A program for causing a computer having arithmetic processing means to execute a gaze direction estimation process on a face in a target image area,
Capturing and acquiring image data corresponding to each pixel in a target image area of a plurality of frames including a human face area by a monocular imaging means;
A relative three-dimensional position between a plurality of feature points in the face area and the center of the eyeball is acquired in advance while a calibration image photographed by the photographing means is obtained while the human is looking at the photographing means. Identifying the relationship;
A projection position of the plurality of feature points is detected in the target image area photographed by the photographing means, and a relative three-dimensional relationship between the position of the human eyeball center and the feature points specified in advance during calibration is detected. Estimating a three-dimensional position of the human eyeball center based on a relative three-dimensional positional relationship between the plurality of feature points specified in the frame,
Extracting the iris center position at which the iris center is projected onto the image by matching the iris region with the iris shape model in the image region of the frame; and
A program for causing a computer to execute a step of estimating a gaze direction as a direction of a three-dimensional straight line connecting the eyeball center and the iris center based on the extracted iris center position and the projected position of the eyeball center.

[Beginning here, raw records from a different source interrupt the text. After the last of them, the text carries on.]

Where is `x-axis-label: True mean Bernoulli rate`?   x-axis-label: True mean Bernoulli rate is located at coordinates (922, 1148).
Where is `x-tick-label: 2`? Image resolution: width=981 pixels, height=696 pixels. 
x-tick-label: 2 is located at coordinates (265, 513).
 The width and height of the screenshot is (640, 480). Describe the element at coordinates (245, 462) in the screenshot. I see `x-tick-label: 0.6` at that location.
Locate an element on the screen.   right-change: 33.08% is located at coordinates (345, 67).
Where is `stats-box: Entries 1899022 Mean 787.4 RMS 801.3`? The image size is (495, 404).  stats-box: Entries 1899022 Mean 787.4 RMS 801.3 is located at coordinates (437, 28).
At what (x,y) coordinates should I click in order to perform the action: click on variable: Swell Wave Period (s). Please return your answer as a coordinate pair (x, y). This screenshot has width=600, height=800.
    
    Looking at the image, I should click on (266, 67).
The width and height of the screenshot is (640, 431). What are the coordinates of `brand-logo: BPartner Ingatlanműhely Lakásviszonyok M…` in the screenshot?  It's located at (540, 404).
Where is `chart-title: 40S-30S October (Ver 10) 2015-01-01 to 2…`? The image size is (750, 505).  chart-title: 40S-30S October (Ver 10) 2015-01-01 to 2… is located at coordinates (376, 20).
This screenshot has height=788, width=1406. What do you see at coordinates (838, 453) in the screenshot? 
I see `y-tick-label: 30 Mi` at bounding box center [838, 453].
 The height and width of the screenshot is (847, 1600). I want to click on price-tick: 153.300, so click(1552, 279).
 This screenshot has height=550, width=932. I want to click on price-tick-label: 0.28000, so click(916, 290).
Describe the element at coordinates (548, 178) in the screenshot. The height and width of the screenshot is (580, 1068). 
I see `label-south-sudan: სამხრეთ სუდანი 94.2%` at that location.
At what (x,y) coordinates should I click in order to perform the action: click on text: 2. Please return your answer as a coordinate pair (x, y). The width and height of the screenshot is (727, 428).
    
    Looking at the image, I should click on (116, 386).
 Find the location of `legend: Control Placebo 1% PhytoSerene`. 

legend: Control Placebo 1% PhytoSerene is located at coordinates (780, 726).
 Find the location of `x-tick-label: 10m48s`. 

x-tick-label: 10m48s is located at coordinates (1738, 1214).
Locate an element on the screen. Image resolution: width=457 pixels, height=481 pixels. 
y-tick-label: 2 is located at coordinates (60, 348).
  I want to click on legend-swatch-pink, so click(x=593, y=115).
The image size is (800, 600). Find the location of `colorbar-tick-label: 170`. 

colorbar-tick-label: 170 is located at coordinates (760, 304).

A program for causing a computer having arithmetic processing means to execute a gaze direction estimation process on a face in a target image area,
Capturing and acquiring image data corresponding to each pixel in a target image area including a human face area of an image of a frame by a monocular imaging means;
Obtaining an image photographed by the photographing means, normalizing the image, and specifying a relative three-dimensional positional relationship between a plurality of feature points in the face region;
The human eyeball center and the feature point identified by a frame photographed before the target frame are detected by detecting projection positions of the plurality of feature points in the target image region photographed by the photographing means. the relative three-dimensional positional relationship between the, based on the relative three-dimensional positional relationship between the plurality of feature points identified in the frame, estimates a three-dimensional position of the human eyeball center With steps,
In the estimation step, in the target image area including the human face area photographed by the photographing means, the iris area in the photographed image, the position of the eyeball center assumed in the face coordinate system, and the eyeball Estimating the position of the human eyeball center by matching with a projected iris model region calculated using a radius;
Extracting the iris center position at which the iris center is projected onto the image by matching the iris region with the iris shape model within the target image region of each of the frames;
A program for causing a computer to execute a step of estimating a gaze direction as a direction of a three-dimensional straight line connecting the eyeball center and the iris center based on the extracted iris center position and the eyeball center position.